─── Text block ───

The opinion of the court was delivered by: Rufe, J.
Plaintiffs Joshua Benjamin, a minor, and his parents, Thomas and Janet Benjamin, allege that Defendants violated Joshua's due process rights when they subjected him to an unreasonable search and seizure, an unlawful detention, and an unlawful strip search. Plaintiffs seek money damages pursuant to 42 U.S.C. § 1983 and a state-law claim of intentional infliction of emotional distress. Two of the Defendants, Pennsylvania State Police Officers James B. Fassnacht and Brian Bray, have moved to dismiss the claims asserted against them. *fn1 The motion will be granted.

───

■ Problem to work on: Decide whether each statement agrees with the court opinion above, answering yes or no and quoting the deciding words of the opinion: (a) Joshua Benjamin's parents are among the plaintiffs; (b) every defendant has moved to dismiss the claims; (c) the court will deny the motion.

─── Extracted information ───

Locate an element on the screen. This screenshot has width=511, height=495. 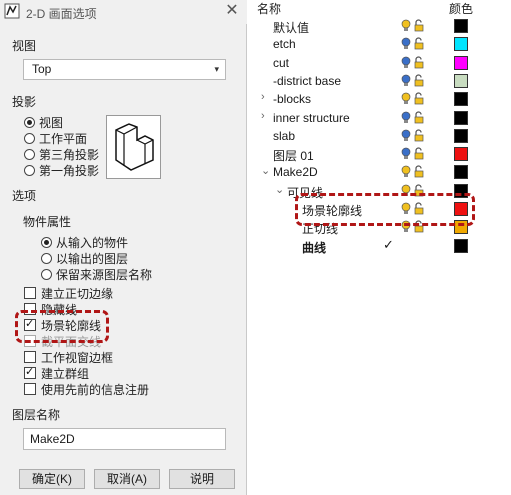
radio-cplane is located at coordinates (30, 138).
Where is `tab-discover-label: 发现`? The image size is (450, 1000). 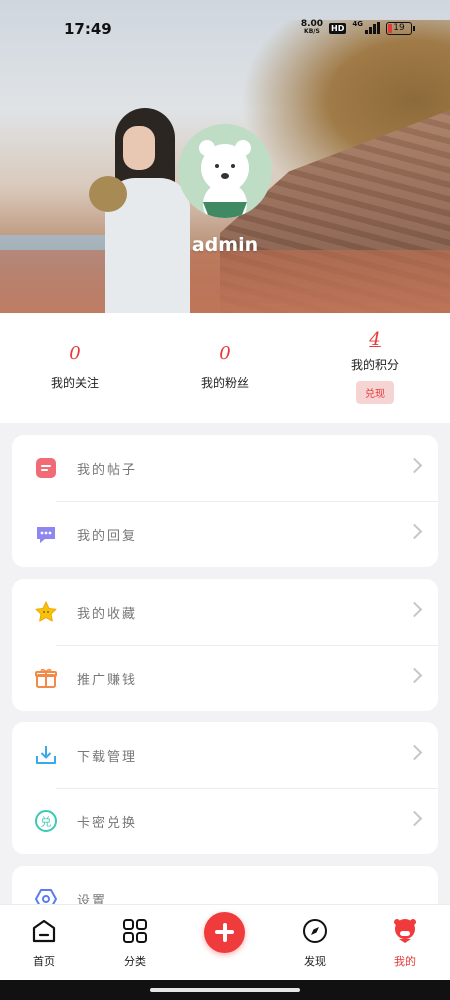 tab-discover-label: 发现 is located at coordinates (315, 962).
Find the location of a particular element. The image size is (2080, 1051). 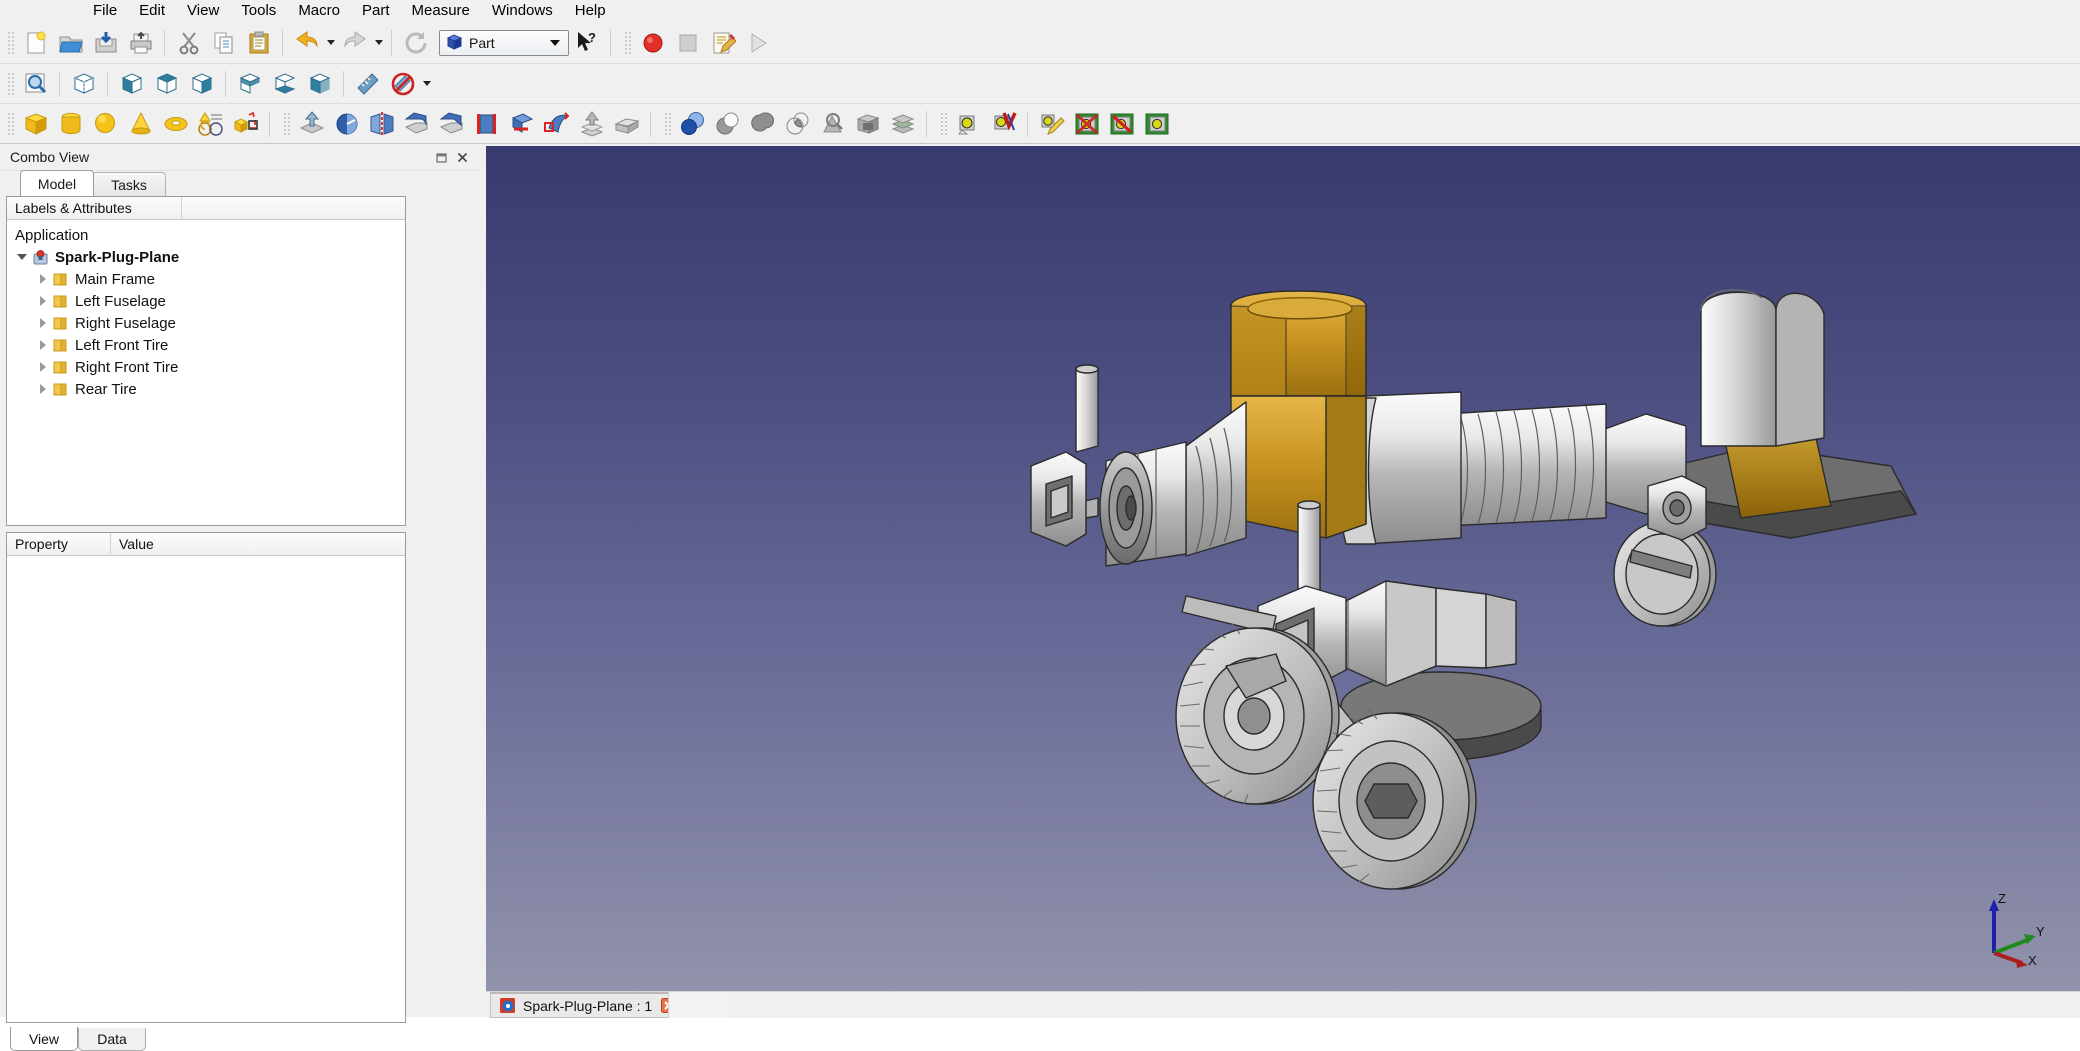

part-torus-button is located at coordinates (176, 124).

───

■ Expected answer:
(a) Yes: "Plaintiffs Joshua Benjamin, a minor, and his parents, Thomas and Janet Benjamin"
(b) No: "Two of the Defendants, Pennsylvania State Police Officers James B. Fassnacht and Brian Bray, have moved to dismiss the claims asserted against them."
(c) No: "The motion will be granted."